# EXERCISE MATERIAL
☆ ☆ ☆ ☆
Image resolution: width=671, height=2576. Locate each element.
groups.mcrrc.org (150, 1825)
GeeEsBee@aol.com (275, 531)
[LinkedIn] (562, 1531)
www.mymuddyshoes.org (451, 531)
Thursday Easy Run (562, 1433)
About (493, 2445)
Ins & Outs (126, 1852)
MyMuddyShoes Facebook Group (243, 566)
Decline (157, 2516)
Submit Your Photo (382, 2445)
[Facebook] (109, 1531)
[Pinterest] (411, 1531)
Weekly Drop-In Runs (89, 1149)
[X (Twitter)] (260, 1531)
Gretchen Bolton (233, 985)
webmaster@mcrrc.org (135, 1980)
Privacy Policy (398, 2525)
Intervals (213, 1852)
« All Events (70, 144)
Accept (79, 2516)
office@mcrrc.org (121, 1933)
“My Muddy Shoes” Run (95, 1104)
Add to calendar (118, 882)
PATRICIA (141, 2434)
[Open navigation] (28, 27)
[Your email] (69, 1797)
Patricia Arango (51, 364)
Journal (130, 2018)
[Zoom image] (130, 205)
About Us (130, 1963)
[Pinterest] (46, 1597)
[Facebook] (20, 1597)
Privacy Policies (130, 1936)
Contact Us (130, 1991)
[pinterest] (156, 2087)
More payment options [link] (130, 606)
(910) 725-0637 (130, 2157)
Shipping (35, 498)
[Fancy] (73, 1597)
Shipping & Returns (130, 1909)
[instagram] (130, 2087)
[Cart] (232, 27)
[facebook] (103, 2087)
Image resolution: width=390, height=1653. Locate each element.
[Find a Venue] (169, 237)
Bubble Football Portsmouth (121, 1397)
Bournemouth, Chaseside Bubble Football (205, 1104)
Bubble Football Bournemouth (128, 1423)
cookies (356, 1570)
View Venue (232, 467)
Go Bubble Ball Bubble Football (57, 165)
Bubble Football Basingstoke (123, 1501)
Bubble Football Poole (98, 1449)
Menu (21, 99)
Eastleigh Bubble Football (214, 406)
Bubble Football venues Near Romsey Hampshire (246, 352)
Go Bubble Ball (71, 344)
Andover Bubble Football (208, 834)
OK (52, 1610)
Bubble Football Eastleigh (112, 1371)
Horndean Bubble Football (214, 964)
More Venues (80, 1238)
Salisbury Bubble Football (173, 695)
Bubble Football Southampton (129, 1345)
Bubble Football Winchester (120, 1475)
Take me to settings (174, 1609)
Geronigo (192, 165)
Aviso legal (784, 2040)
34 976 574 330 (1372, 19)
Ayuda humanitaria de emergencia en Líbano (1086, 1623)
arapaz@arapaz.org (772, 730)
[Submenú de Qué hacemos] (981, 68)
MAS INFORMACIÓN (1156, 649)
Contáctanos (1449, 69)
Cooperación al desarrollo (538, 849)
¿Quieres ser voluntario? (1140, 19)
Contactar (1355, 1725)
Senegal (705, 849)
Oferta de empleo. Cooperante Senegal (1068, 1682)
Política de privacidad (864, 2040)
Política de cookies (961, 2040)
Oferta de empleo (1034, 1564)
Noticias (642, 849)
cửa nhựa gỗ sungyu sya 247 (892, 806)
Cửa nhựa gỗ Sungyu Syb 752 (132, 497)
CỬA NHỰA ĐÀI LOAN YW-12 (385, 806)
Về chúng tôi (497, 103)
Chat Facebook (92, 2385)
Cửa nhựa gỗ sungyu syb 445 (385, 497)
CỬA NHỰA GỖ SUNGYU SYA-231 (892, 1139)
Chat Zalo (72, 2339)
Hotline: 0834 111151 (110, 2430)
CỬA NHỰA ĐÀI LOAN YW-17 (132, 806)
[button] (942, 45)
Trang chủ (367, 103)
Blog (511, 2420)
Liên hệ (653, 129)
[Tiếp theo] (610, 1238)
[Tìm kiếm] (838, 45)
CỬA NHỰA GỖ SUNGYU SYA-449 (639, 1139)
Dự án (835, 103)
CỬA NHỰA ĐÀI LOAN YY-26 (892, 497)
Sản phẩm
☆ ☆ ☆ ☆
# GOAL OF THE EXERCISE
Write every record out again exactly.

# ANSWER TO THE PROBLEM
Image resolution: width=671, height=2576. Locate each element.
groups.mcrrc.org (150, 1825)
GeeEsBee@aol.com (275, 531)
[LinkedIn] (562, 1531)
www.mymuddyshoes.org (451, 531)
Thursday Easy Run (562, 1433)
About (493, 2445)
Ins & Outs (126, 1852)
MyMuddyShoes Facebook Group (243, 566)
Decline (157, 2516)
Submit Your Photo (382, 2445)
[Facebook] (109, 1531)
[Pinterest] (411, 1531)
Weekly Drop-In Runs (89, 1149)
[X (Twitter)] (260, 1531)
Gretchen Bolton (233, 985)
webmaster@mcrrc.org (135, 1980)
Privacy Policy (398, 2525)
Intervals (213, 1852)
« All Events (70, 144)
Accept (79, 2516)
office@mcrrc.org (121, 1933)
“My Muddy Shoes” Run (95, 1104)
Add to calendar (118, 882)
PATRICIA (141, 2434)
[Open navigation] (28, 27)
[Your email] (69, 1797)
Patricia Arango (51, 364)
Journal (130, 2018)
[Zoom image] (130, 205)
About Us (130, 1963)
[Pinterest] (46, 1597)
[Facebook] (20, 1597)
Privacy Policies (130, 1936)
Contact Us (130, 1991)
[pinterest] (156, 2087)
More payment options [link] (130, 606)
(910) 725-0637 (130, 2157)
Shipping (35, 498)
[Fancy] (73, 1597)
Shipping & Returns (130, 1909)
[instagram] (130, 2087)
[Cart] (232, 27)
[facebook] (103, 2087)
Image resolution: width=390, height=1653. Locate each element.
[Find a Venue] (169, 237)
Bubble Football Portsmouth (121, 1397)
Bournemouth, Chaseside Bubble Football (205, 1104)
Bubble Football Bournemouth (128, 1423)
cookies (356, 1570)
View Venue (232, 467)
Go Bubble Ball Bubble Football (57, 165)
Bubble Football Basingstoke (123, 1501)
Bubble Football Poole (98, 1449)
Menu (21, 99)
Eastleigh Bubble Football (214, 406)
Bubble Football venues Near Romsey Hampshire (246, 352)
Go Bubble Ball (71, 344)
Andover Bubble Football (208, 834)
OK (52, 1610)
Bubble Football Eastleigh (112, 1371)
Horndean Bubble Football (214, 964)
More Venues (80, 1238)
Salisbury Bubble Football (173, 695)
Bubble Football Southampton (129, 1345)
Bubble Football Winchester (120, 1475)
Take me to settings (174, 1609)
Geronigo (192, 165)
Aviso legal (784, 2040)
34 976 574 330 (1372, 19)
Ayuda humanitaria de emergencia en Líbano (1086, 1623)
arapaz@arapaz.org (772, 730)
[Submenú de Qué hacemos] (981, 68)
MAS INFORMACIÓN (1156, 649)
Contáctanos (1449, 69)
Cooperación al desarrollo (538, 849)
¿Quieres ser voluntario? (1140, 19)
Contactar (1355, 1725)
Senegal (705, 849)
Oferta de empleo. Cooperante Senegal (1068, 1682)
Política de privacidad (864, 2040)
Política de cookies (961, 2040)
Oferta de empleo (1034, 1564)
Noticias (642, 849)
cửa nhựa gỗ sungyu sya 247 (892, 806)
Cửa nhựa gỗ Sungyu Syb 752 (132, 497)
CỬA NHỰA ĐÀI LOAN YW-12 (385, 806)
Về chúng tôi (497, 103)
Chat Facebook (92, 2385)
Cửa nhựa gỗ sungyu syb 445 (385, 497)
CỬA NHỰA GỖ SUNGYU SYA-231 (892, 1139)
Chat Zalo (72, 2339)
Hotline: 0834 111151 (110, 2430)
CỬA NHỰA ĐÀI LOAN YW-17 (132, 806)
[button] (942, 45)
Trang chủ (367, 103)
Blog (511, 2420)
Liên hệ (653, 129)
[Tiếp theo] (610, 1238)
[Tìm kiếm] (838, 45)
CỬA NHỰA GỖ SUNGYU SYA-449 (639, 1139)
Dự án (835, 103)
CỬA NHỰA ĐÀI LOAN YY-26 (892, 497)
Sản phẩm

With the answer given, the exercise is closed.